» **Dataset extract**
+ + + +

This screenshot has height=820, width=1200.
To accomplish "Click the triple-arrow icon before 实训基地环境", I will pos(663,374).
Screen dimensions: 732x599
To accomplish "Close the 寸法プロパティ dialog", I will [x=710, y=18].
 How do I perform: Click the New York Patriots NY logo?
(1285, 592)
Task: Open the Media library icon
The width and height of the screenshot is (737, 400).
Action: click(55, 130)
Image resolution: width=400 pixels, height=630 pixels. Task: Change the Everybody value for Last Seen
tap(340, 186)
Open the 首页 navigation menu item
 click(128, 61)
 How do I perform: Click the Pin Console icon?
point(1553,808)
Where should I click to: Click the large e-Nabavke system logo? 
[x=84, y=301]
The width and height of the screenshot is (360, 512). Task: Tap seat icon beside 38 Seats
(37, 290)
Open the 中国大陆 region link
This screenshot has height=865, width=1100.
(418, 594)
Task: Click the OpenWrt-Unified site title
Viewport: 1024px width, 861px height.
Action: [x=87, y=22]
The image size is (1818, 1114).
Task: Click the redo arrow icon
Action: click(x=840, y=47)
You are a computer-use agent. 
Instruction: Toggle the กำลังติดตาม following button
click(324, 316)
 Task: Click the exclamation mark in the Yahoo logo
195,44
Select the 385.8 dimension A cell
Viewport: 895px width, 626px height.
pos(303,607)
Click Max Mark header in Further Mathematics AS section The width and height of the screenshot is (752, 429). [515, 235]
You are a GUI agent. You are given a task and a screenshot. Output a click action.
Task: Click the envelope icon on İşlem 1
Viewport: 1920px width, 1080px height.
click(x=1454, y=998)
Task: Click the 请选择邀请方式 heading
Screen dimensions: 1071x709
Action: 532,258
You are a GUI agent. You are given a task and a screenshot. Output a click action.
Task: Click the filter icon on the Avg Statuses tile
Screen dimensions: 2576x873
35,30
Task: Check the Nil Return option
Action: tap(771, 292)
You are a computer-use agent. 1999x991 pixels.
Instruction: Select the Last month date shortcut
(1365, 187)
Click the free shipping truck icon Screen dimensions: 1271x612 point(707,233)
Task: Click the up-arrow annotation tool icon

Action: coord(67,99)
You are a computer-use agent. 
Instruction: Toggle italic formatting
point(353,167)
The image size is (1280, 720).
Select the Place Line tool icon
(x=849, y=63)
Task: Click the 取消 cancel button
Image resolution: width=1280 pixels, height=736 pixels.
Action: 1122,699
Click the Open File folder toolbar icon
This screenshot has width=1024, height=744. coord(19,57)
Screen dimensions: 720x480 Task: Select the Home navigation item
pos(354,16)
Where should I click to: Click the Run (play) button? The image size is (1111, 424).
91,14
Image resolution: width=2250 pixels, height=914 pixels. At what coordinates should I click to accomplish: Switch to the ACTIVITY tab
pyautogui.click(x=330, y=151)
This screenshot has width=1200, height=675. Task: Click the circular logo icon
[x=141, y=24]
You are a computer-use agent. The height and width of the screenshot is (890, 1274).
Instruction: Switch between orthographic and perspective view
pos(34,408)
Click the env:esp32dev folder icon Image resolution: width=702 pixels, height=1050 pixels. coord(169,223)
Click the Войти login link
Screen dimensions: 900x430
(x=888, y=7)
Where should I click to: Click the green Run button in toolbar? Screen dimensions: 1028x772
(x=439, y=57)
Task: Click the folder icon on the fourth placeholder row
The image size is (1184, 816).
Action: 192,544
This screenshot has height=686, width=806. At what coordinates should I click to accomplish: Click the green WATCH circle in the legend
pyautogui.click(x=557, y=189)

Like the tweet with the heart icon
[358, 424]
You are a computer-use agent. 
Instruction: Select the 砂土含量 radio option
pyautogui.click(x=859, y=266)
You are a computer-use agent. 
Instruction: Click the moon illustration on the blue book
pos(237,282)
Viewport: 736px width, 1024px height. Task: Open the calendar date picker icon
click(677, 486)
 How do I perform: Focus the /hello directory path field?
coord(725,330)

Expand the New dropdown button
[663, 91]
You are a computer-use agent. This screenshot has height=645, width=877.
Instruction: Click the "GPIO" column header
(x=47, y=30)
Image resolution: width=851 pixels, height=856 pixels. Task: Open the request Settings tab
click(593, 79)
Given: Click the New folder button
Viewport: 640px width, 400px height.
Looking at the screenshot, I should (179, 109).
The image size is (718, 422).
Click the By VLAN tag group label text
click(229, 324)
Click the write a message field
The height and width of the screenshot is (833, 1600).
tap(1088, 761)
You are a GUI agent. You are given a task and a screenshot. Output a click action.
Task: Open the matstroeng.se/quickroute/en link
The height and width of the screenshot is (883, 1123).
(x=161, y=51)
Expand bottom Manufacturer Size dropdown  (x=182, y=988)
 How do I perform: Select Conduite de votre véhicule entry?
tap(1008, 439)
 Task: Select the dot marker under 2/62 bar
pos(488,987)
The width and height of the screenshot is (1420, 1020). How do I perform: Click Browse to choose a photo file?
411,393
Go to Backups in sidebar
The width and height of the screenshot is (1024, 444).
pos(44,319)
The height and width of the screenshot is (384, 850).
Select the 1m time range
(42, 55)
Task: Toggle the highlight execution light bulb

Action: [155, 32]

+ + + +

If a line above holds the string "will", return it as it stands.

» **Reply**
To accomplish "Click the triple-arrow icon before 实训基地环境", I will pos(663,374).
To accomplish "Close the 寸法プロパティ dialog", I will [x=710, y=18].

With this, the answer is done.